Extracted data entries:
________________________

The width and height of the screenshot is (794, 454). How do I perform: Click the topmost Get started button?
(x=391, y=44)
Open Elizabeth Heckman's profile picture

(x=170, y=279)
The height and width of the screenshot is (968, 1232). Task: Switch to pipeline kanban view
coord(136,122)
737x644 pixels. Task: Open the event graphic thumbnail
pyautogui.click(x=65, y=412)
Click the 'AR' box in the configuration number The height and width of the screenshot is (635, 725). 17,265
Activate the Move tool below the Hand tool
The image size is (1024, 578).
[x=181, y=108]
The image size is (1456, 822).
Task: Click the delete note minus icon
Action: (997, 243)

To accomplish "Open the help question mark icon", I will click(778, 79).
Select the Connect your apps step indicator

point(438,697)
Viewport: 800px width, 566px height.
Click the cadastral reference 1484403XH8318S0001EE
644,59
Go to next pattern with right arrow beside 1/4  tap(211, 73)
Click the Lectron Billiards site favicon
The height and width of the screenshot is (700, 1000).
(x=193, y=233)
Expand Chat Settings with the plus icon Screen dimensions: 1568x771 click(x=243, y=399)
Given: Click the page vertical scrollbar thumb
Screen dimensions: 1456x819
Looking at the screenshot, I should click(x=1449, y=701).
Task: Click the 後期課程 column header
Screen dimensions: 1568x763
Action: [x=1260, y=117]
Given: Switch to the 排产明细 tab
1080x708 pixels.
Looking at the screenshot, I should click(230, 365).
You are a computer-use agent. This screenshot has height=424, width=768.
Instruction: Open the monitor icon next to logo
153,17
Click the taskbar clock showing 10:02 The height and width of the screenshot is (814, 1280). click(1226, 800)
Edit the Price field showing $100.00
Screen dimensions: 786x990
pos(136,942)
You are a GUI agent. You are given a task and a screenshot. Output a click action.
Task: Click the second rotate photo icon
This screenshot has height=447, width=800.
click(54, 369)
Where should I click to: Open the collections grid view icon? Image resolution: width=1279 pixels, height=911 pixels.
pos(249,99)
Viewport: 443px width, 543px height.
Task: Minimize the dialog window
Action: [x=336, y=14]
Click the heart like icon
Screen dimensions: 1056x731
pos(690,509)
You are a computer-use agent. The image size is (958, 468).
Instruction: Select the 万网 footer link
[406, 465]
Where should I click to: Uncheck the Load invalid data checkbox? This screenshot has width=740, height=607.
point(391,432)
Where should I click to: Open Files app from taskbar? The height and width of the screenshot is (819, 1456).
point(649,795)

________________________

* PROBLEM STATEMENT *
Copy all the lines from the data above that hold the word "agent".

* OUTPUT BELOW *
You are a computer-use agent. This screenshot has height=424, width=768.
You are a GUI agent. You are given a task and a screenshot. Output a click action.
You are a computer-use agent. The image size is (958, 468).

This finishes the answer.